Ab welchem Umsatzvolumen lohnt sich eine Kreditversicherung für Exportgeschäfte?

Eine sture Grenze gibt es nicht. In der Praxis ist Kreditversicherung meist empfehlenswert,

  • ab einem Jahresumsatz von etwa 1 Mio. €,
  • bei hoher Kundenkonzentration, und
  • bei langen Zahlungszielen in risikoreiche Länder.

Die zentrale Frage lautet: Wie gestalten Sie Ihren Schutz so, dass er wirtschaftlich bleibt? Modulare Lösungen (z. B. Absicherung ausgewählter Länder oder Großkunden) sind hier wirksam.

Wie schnell lässt sich Factoring bzw. Export-Factoring implementieren?

Sind alle Unterlagen vollständig, kann Factoring - je nach Anbieter - innerhalb von ca. 30 bis 60 Tagen starten. Beim Export-Factoring erfolgt zusätzlich eine Prüfung von Auslandskunden und Länderrisiken. Frühzeitige Einbindung Ihres Maklers beschleunigt diesen Prozess.

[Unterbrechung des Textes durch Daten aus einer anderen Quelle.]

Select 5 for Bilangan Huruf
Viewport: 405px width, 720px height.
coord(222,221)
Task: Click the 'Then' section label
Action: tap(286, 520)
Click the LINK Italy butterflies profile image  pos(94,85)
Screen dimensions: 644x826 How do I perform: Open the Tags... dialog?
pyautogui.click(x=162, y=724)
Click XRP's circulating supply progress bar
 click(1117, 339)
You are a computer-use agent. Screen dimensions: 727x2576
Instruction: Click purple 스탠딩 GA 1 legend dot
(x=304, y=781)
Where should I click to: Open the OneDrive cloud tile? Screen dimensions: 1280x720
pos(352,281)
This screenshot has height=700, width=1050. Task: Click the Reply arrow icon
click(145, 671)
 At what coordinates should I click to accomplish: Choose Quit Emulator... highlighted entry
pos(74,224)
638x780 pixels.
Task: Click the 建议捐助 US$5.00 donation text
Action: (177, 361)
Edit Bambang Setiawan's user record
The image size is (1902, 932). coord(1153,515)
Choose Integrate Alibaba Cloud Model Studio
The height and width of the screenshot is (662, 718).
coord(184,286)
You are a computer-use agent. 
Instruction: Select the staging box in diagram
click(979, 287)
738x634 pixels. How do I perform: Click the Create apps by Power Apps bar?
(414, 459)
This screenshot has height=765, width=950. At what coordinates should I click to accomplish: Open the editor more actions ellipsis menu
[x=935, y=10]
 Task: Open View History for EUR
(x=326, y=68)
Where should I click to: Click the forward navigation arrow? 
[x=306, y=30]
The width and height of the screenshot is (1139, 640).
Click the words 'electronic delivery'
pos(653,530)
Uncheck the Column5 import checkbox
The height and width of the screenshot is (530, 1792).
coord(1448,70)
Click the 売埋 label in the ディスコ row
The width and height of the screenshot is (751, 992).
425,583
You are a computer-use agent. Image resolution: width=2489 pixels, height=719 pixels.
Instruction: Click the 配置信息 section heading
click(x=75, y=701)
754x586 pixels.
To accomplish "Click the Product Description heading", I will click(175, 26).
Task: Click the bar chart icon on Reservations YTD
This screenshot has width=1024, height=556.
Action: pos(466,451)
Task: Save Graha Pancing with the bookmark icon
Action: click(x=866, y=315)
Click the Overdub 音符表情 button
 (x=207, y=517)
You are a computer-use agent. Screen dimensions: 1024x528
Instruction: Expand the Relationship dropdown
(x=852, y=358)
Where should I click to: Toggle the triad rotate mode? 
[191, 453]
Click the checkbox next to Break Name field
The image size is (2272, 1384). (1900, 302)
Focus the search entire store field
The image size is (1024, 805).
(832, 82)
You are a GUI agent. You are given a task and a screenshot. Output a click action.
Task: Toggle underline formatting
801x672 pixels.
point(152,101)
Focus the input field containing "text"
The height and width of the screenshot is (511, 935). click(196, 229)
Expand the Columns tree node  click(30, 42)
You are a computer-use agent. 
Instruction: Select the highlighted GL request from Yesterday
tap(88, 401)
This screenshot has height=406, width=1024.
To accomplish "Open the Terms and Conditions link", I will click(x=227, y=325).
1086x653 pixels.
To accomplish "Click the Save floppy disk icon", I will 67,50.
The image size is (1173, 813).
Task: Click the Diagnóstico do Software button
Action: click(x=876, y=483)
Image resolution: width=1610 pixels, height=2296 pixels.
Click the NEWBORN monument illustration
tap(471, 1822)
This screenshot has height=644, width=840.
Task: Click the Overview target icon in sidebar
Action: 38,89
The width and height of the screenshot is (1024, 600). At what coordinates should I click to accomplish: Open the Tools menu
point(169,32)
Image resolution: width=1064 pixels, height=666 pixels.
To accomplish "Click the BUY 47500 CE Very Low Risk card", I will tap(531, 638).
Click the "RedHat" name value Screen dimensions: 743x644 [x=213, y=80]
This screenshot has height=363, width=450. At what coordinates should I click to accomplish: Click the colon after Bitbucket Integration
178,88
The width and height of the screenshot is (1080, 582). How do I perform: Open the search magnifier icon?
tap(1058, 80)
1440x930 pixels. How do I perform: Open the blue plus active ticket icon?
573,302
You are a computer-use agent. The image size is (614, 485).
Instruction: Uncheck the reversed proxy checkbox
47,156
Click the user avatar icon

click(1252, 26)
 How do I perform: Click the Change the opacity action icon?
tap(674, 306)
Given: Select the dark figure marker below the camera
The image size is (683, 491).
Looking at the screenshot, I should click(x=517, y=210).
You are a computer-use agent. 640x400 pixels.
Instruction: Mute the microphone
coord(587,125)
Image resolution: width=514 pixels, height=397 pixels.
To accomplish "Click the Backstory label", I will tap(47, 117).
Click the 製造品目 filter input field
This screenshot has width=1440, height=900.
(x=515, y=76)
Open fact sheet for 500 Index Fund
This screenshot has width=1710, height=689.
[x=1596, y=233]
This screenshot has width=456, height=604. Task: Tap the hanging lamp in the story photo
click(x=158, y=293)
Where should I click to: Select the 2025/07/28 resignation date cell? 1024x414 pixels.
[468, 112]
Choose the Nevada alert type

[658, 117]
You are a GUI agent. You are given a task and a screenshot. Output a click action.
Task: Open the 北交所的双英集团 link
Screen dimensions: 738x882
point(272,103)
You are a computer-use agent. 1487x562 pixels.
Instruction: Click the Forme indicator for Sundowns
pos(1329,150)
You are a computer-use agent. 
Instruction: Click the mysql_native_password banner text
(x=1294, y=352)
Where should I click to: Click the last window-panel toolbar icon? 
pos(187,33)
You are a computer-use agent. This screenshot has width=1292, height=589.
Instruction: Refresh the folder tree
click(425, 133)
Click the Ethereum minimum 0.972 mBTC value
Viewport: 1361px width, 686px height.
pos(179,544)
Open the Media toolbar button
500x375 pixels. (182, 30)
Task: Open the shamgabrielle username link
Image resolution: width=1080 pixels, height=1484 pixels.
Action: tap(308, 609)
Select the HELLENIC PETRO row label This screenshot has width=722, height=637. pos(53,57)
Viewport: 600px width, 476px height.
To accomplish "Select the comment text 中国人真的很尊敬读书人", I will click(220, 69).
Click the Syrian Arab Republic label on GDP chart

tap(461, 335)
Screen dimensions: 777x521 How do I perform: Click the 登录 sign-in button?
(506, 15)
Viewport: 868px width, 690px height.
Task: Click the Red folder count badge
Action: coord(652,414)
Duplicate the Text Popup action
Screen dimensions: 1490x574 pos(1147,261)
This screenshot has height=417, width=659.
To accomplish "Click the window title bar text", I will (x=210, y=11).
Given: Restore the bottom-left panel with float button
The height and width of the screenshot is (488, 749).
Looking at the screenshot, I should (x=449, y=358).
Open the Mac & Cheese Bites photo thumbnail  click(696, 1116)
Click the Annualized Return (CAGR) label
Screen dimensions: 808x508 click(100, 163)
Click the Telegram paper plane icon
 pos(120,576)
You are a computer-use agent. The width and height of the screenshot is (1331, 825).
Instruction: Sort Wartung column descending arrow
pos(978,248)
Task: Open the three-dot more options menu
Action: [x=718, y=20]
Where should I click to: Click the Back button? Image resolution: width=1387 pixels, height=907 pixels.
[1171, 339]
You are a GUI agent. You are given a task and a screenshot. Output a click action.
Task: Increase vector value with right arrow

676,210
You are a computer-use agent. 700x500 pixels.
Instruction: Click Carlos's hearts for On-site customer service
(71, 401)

Wer trägt das Ausfallrisiko bei Factoring im Auslandsgeschäft?

Beim echten Factoring trägt der Factor das vollständige Ausfallrisiko (Delkredere) für Ihre abgetretenen Forderungen - unabhängig vom Sitz des Kunden. Sie erhalten in der Regel 80-90 % des Betrags sofort, den Rest nach Zahlung des Kunden abzüglich Gebühren.

Beim unechten Factoring verbleibt das Risiko bei Ihnen; Liquidität wird bereitgestellt, aber bei Ausfall sind Sie verpflichtet, den Ausfall zu tragen. Für umfassende Exportabsicherung empfiehlt sich echtes Factoring in Kombination mit einer passenden Police.

Brauchen wir zusätzlich staatliche Hermesdeckungen, wenn wir schon eine private Kreditversicherung haben?

Das hängt vom Ländermix und den Laufzeiten ab:

  • Für kurzfristige Exporte in viele Märkte reicht eine private Kreditversicherung meist aus.
  • Für mittelfristige/länger laufende Projekte in politisch riskanten Ländern sind staatliche Garantien wie Hermesdeckungen oft sinnvoll oder erforderlich - insbesondere für bankfinanzierte Exportaufträge.

Private und staatliche Deckungen werden häufig kombiniert. rcc unterstützt Sie bei der richtigen Auswahl und bei der Vermeidung von Überschneidungen.